Effects of lymphokines and mitogens on a histamine derivative-induced intracellular calcium mobilization and inositol phosphate production

Abstract

Histamine trifluoromethyl-toluidide derivative (HTMT), a novel imrnunosuppressive agent, stimulates H 1, H 2 and HTMT receptors in lymphocytes. HTMT receptors are different from the classical H 2, H 2 or H 3 receptors. Stimulation of HTMT receptors results in increased intracellular concentrations of calcium ([Ca 2+] i) and inositol phosphate (IP) in human peripheral blood lymphocytes. In the present study, we investigated the effects of lymphokines [interleukin-4 (IL-4), interleukin-2 (IL-2)] and other pharmacologic agents [lipopolysaccharide (LPS), phorbol 12-myristate 13-acetate (PMA)] on HTMT-induced Ca 2+ and IP responses in non-rosetted cells. HTMT caused enhanced [Ca 2+] i and IP responses when the cells were pretreated with IL-4. The effects of IL-4 were concentration dependent and became maximal after the cells were incubated with IL-4 for 48 hr. Inhibitors of protein synthesis, but not of RNA synthesis, blocked the effects of IL-4 on HTMT-induced responses. LPS was more potent than IL-4 in augmenting Ca 2+ mobilization induced by HTMT. However, the effects of LPS were not altered by inhibitors of either protein synthesis or RNA transcription. This indicated that LPS may act differently than IL-4 on the HTMT response. IL-2 and PMA did not affect HTMT-induced [Ca 2+] i and IP responses.
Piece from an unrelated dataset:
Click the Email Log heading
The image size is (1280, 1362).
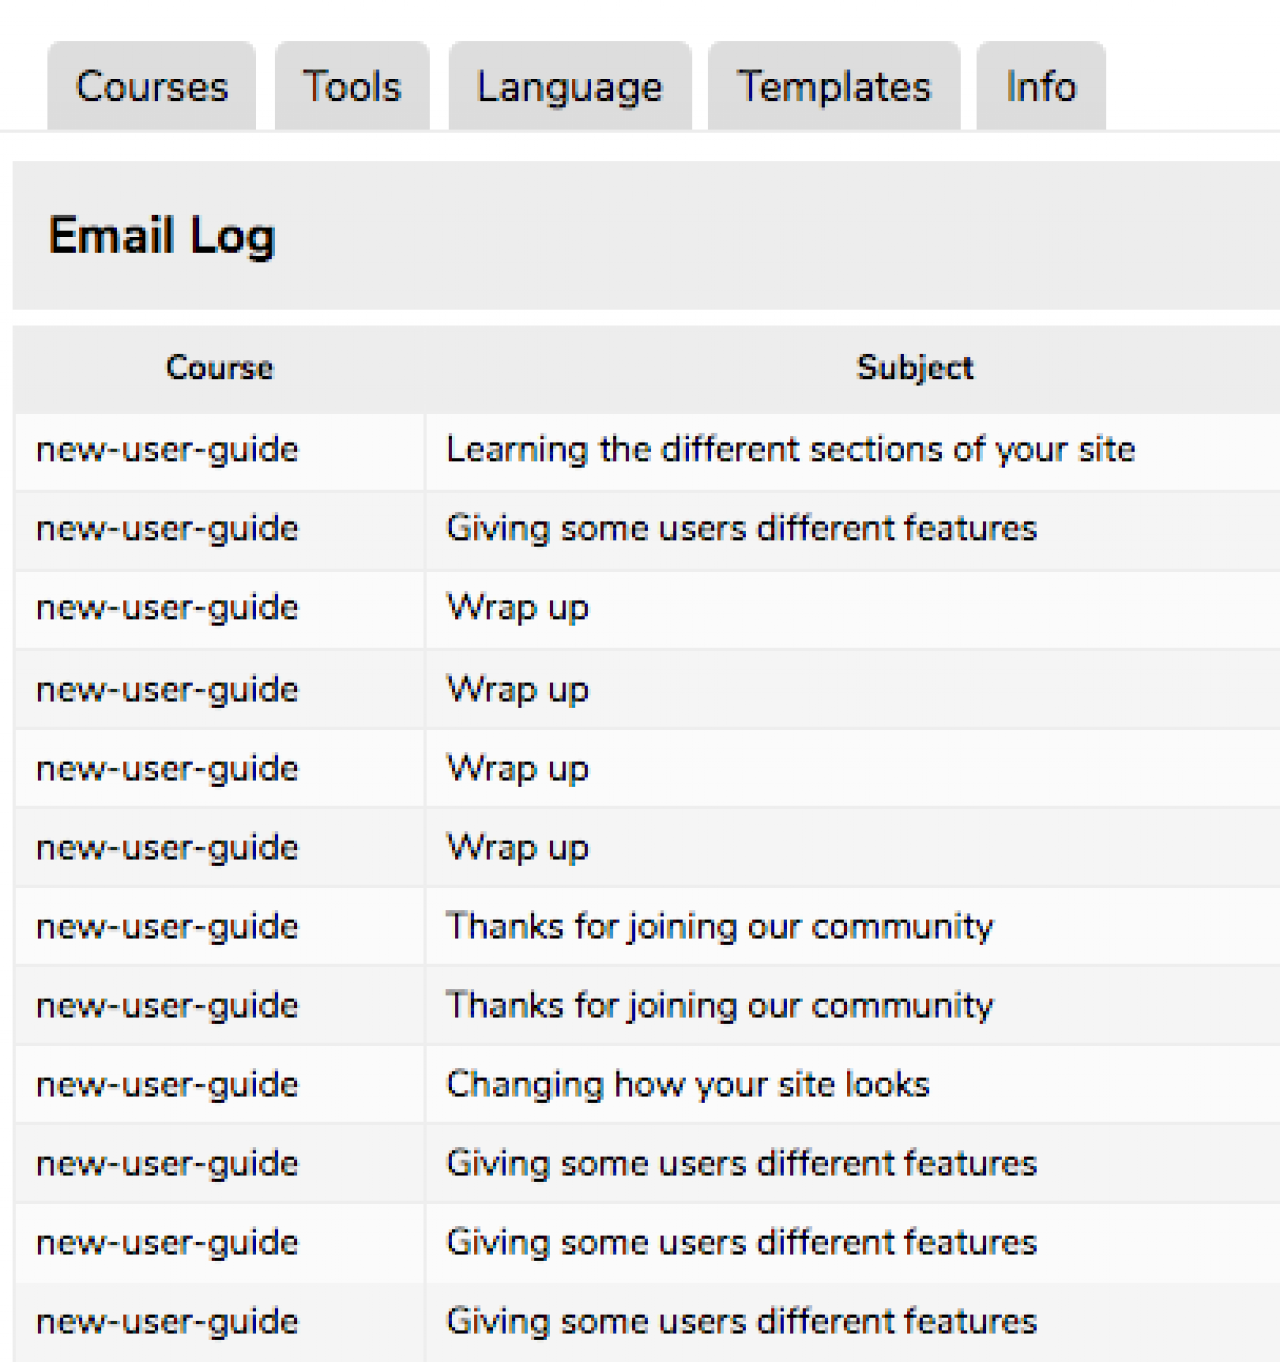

The effects of IL-4 and LPS were agonist specific. They did not affect the Ca 2+ mobilization induced by PAF. The data indicate that the response to HTMT can be regulated by IL-4 and LPS. Although the in vivo importance of these receptors is not yet clear, the receptor is likely a contributor to immune and/or inflammatory regulation.